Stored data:
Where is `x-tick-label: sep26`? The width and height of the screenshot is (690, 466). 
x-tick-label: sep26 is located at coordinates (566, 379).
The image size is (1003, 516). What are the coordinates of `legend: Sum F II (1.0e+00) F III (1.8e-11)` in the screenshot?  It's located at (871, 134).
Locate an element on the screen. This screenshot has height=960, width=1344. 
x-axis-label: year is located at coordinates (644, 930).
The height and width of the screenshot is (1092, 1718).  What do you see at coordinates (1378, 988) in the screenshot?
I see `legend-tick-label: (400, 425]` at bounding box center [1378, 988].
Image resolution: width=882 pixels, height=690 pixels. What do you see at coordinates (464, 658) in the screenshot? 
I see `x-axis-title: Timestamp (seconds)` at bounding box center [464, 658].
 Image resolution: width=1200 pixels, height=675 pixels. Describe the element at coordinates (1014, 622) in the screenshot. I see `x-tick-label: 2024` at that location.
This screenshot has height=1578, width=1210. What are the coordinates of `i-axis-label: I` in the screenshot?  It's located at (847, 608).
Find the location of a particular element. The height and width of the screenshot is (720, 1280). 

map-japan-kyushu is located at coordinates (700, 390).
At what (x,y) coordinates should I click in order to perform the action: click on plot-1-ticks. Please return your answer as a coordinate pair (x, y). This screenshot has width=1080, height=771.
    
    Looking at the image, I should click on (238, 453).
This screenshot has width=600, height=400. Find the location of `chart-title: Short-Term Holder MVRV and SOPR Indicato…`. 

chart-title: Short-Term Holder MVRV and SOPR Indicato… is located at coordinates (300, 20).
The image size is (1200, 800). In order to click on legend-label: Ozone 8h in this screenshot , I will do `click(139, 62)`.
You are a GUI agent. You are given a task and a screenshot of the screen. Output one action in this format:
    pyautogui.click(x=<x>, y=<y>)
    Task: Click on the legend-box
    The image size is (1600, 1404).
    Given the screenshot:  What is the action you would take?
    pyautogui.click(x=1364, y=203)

# TASK DETAILS
Reproduce every line of the material above word for word, with nothing changed.

# RESULT
Where is `x-tick-label: sep26`? The width and height of the screenshot is (690, 466). 
x-tick-label: sep26 is located at coordinates (566, 379).
The image size is (1003, 516). What are the coordinates of `legend: Sum F II (1.0e+00) F III (1.8e-11)` in the screenshot?  It's located at (871, 134).
Locate an element on the screen. This screenshot has height=960, width=1344. 
x-axis-label: year is located at coordinates (644, 930).
The height and width of the screenshot is (1092, 1718).  What do you see at coordinates (1378, 988) in the screenshot?
I see `legend-tick-label: (400, 425]` at bounding box center [1378, 988].
Image resolution: width=882 pixels, height=690 pixels. What do you see at coordinates (464, 658) in the screenshot? 
I see `x-axis-title: Timestamp (seconds)` at bounding box center [464, 658].
 Image resolution: width=1200 pixels, height=675 pixels. Describe the element at coordinates (1014, 622) in the screenshot. I see `x-tick-label: 2024` at that location.
This screenshot has height=1578, width=1210. What are the coordinates of `i-axis-label: I` in the screenshot?  It's located at (847, 608).
Find the location of a particular element. The height and width of the screenshot is (720, 1280). 

map-japan-kyushu is located at coordinates (700, 390).
At what (x,y) coordinates should I click in order to perform the action: click on plot-1-ticks. Please return your answer as a coordinate pair (x, y). This screenshot has width=1080, height=771.
    
    Looking at the image, I should click on (238, 453).
This screenshot has width=600, height=400. Find the location of `chart-title: Short-Term Holder MVRV and SOPR Indicato…`. 

chart-title: Short-Term Holder MVRV and SOPR Indicato… is located at coordinates (300, 20).
The image size is (1200, 800). In order to click on legend-label: Ozone 8h in this screenshot , I will do `click(139, 62)`.
You are a GUI agent. You are given a task and a screenshot of the screen. Output one action in this format:
    pyautogui.click(x=<x>, y=<y>)
    Task: Click on the legend-box
    The image size is (1600, 1404).
    Given the screenshot:  What is the action you would take?
    pyautogui.click(x=1364, y=203)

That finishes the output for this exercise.